Justice Neil Gorsuch, who was appointed to the court by Trump, wrote a statement saying he agrees the current case should not be heard and that the court was correct not to intervene, but he was concerned with how the lower court handled the issue.
“Justice Gorsuch’s separate opinion isn’t about the merits of the bump stocks rule, but rather whether the lower court applied the correct standard of review in considering those merits. The court’s denial here suggests that the justices are willing to let lower court litigation over the controversial Trump administration rule run its course before deciding if — and how — to intervene,” said Steve Vladeck, CNN Supreme Court analyst and professor at the University of Texas School of Law.

Here is what Gorsuch wrote.

The law hasn’t changed, only an agency’s interpretation of it.
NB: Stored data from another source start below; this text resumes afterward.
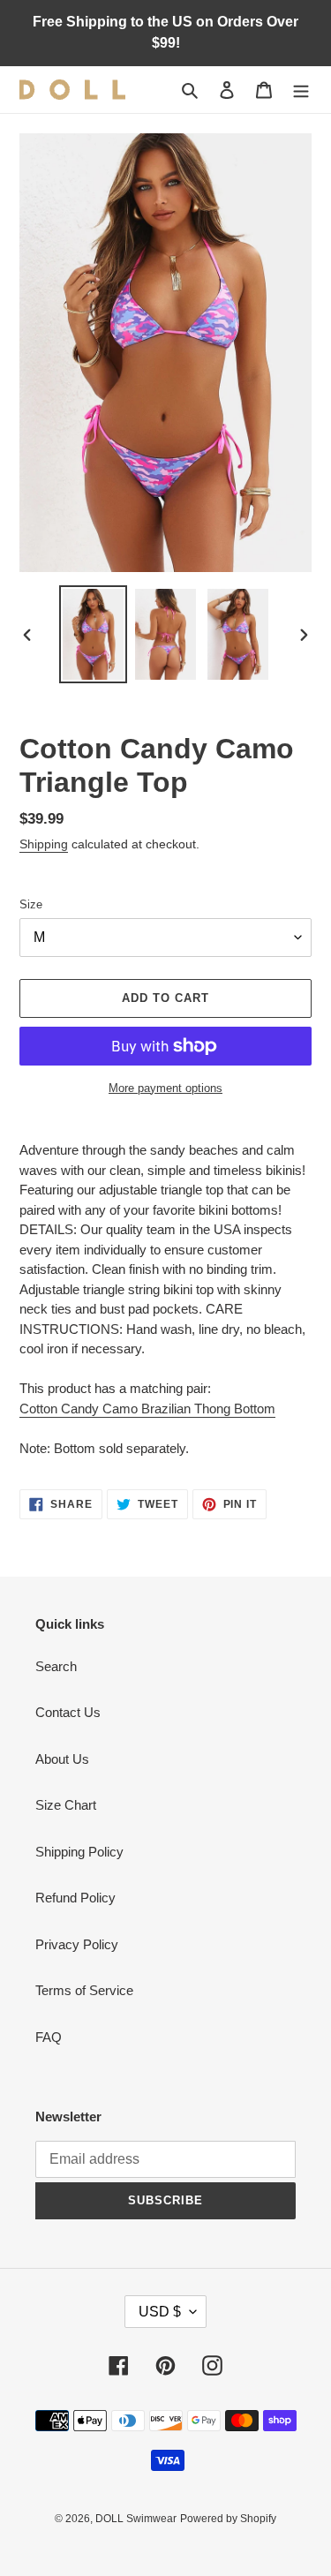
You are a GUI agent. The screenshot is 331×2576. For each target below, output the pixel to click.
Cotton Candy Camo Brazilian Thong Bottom (147, 1408)
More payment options (165, 1088)
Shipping (43, 844)
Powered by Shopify (228, 2518)
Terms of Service (84, 1990)
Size (30, 904)
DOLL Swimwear (136, 2518)
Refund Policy (75, 1897)
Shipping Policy (79, 1851)
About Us (62, 1758)
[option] (93, 634)
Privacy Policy (76, 1944)
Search (56, 1666)
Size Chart (65, 1804)
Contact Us (68, 1712)
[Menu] (301, 90)
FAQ (48, 2037)
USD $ (160, 2311)
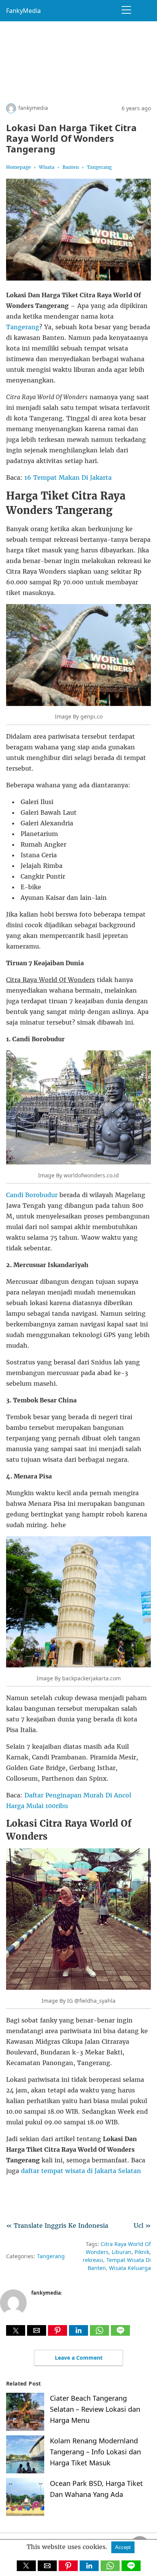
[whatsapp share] (100, 2333)
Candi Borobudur (32, 1195)
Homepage (18, 167)
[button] (15, 2330)
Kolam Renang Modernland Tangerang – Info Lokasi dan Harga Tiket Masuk (95, 2451)
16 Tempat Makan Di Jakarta (68, 477)
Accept (123, 2547)
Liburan (121, 2252)
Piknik (142, 2252)
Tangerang (99, 167)
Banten (70, 167)
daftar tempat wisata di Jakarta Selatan (81, 2171)
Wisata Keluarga (130, 2267)
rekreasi (93, 2260)
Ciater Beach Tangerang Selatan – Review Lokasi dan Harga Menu (95, 2409)
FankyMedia (23, 10)
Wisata (46, 167)
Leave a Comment (79, 2357)
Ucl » (142, 2225)
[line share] (120, 2333)
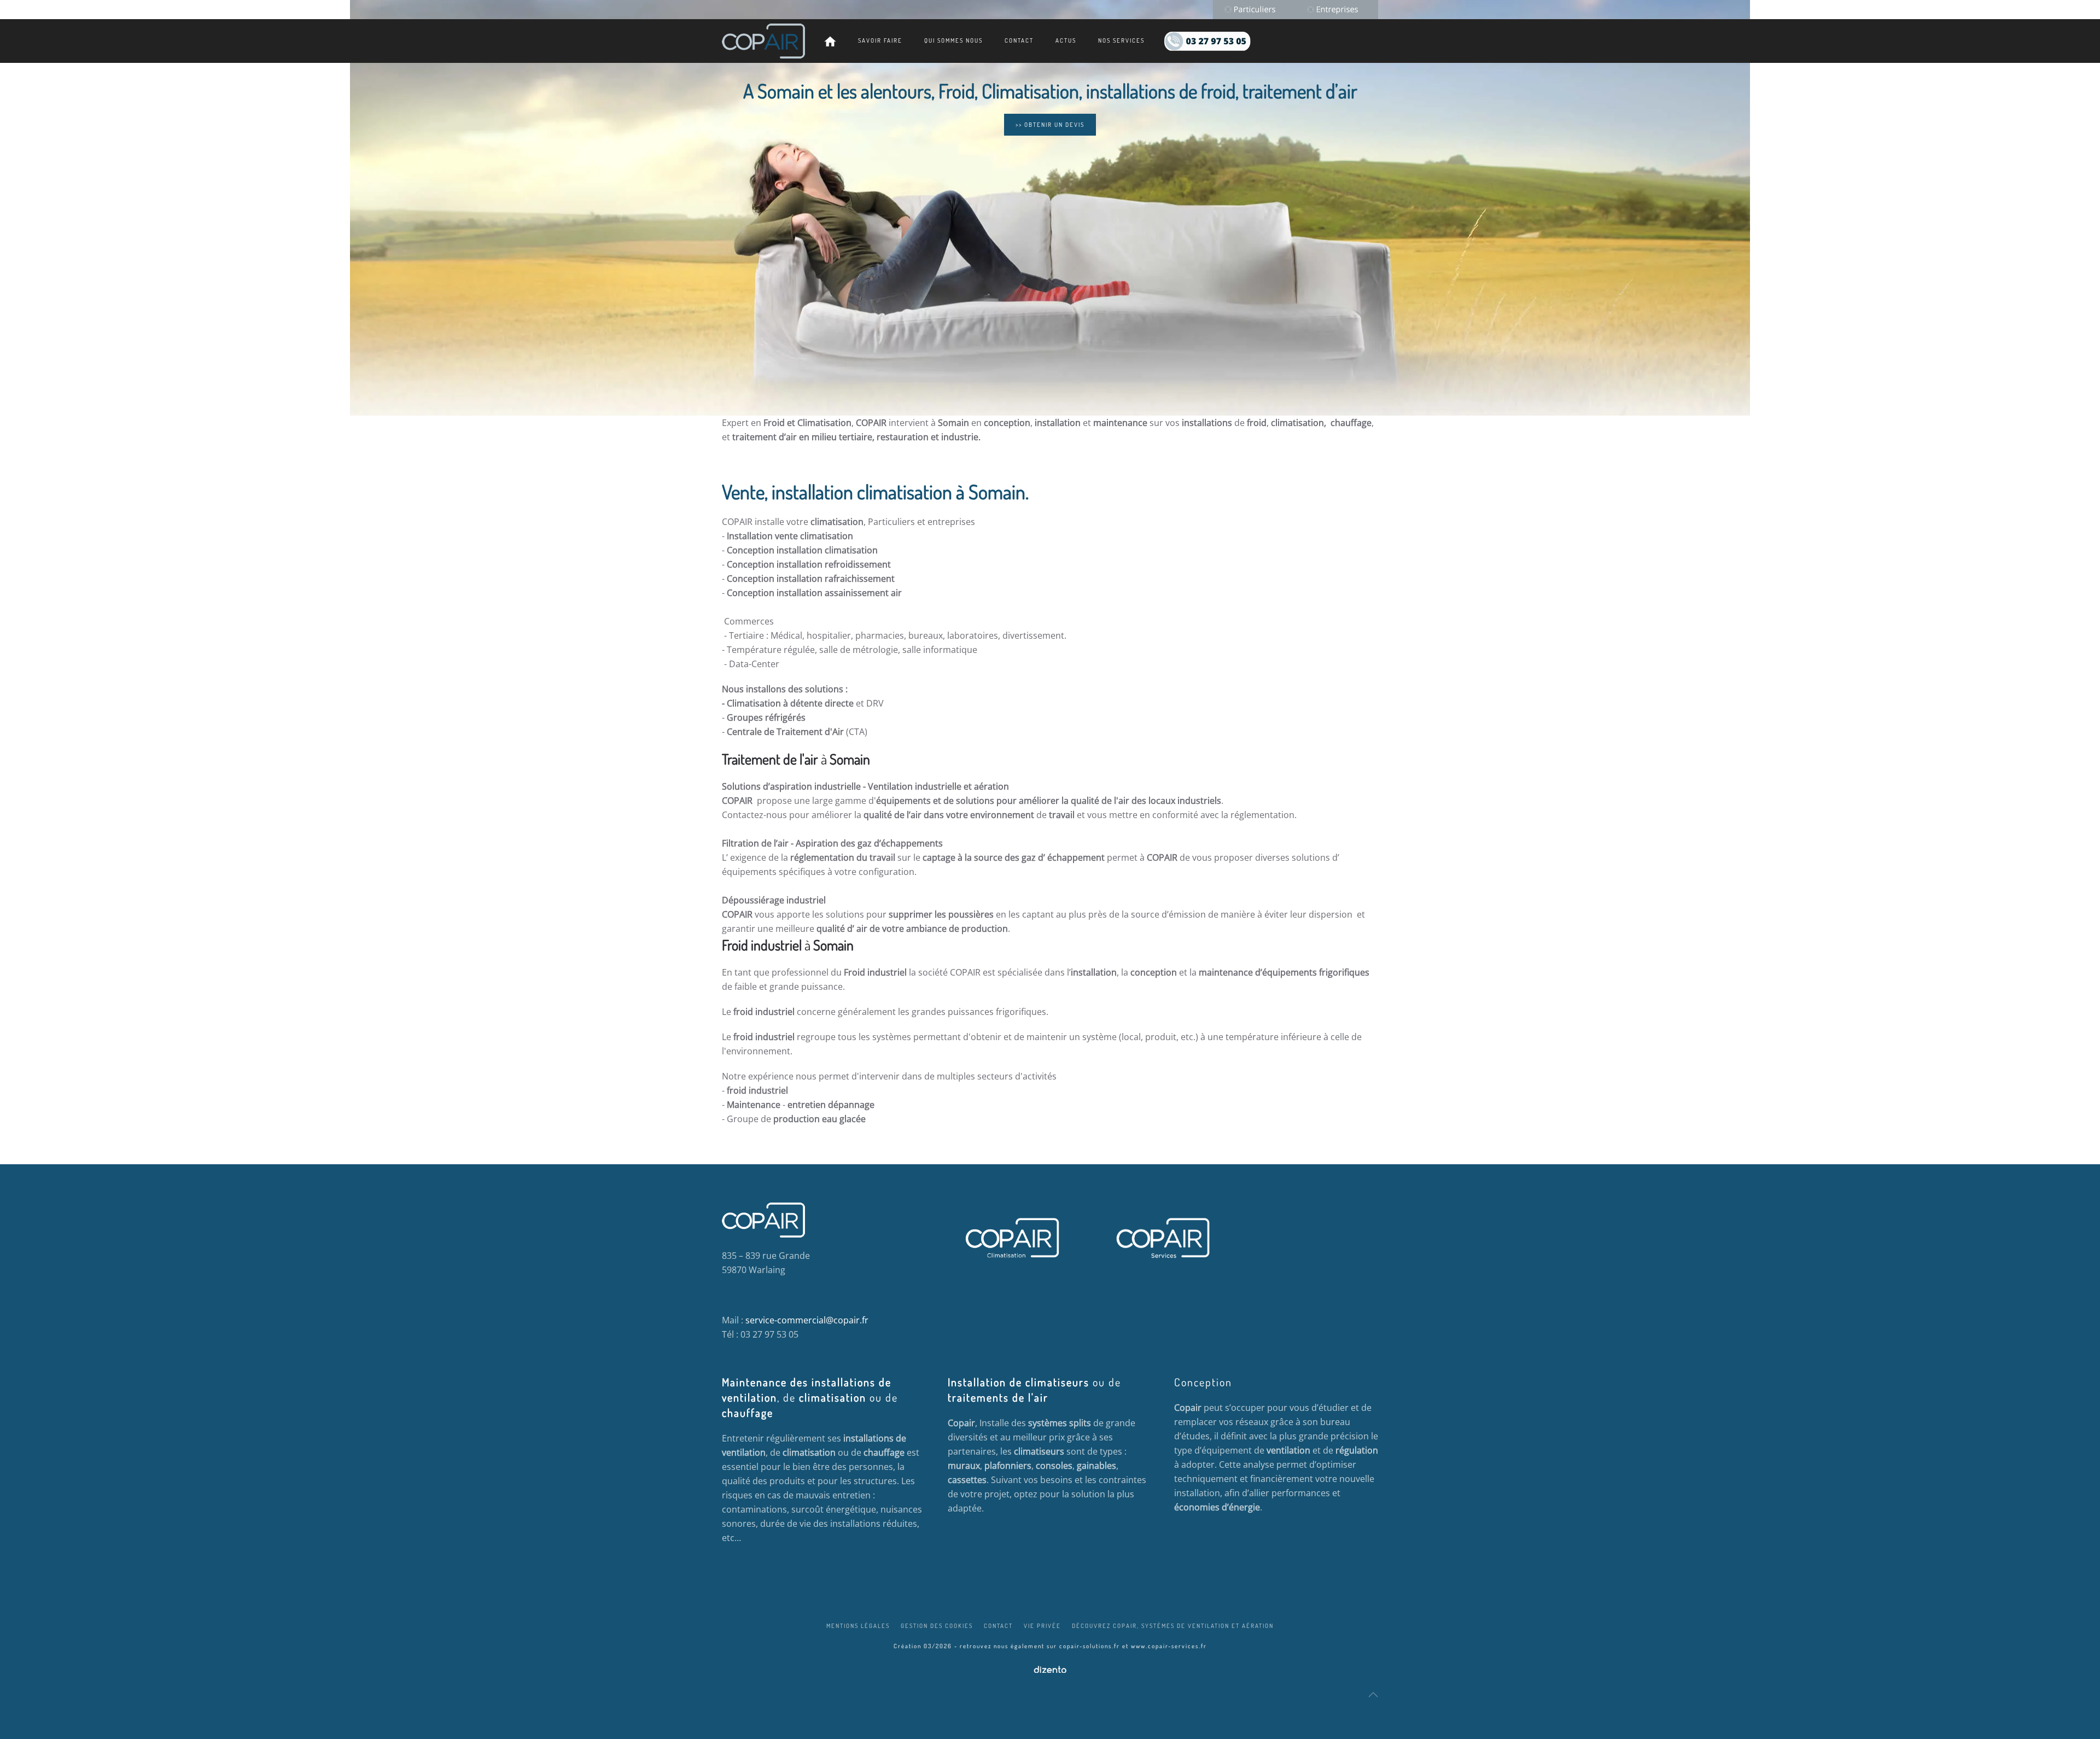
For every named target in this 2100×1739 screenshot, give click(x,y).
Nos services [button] (1121, 40)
And these days it sometimes seems agencies change their statutory interpretations almost as often as elections change administrations. How, in all this, can ordinary citizens be expected to keep up—required not only to conform their conduct to the fairest reading of the law they might expect from a neutral judge, but forced to guess whether the statute will be declared ambiguous; to guess again whether the agency’s initial interpretation of the law will be declared “reasonable”; and to guess again whether a later and opposing agency interpretation will also be held “reasonable”? And why should courts, charged with the independent and neutral interpretation of the laws Congress has enacted, defer to such bureaucratic pirouetting?

Despite these concerns, I agree with my colleagues that the interlocutory petition before us does not merit review. The errors apparent in this preliminary ruling might yet be corrected before final judgment. Further, other courts of appeals are actively considering challenges to the same regulation. Before deciding whether to weigh in, we would benefit from hearing their considered judgments—provided, of course, that they are not afflicted with the same problems. But waiting should not be mistaken for lack of concern.

His was the dissenting opinion, the only “justice” who expressed any problems with it all.  And if the Supreme Court had heard the case and assigned it to Gorsuch to write the opinion, he could have spent less time declaring the whole thing unconstitutional.

Thus, the Supreme Court has no balls.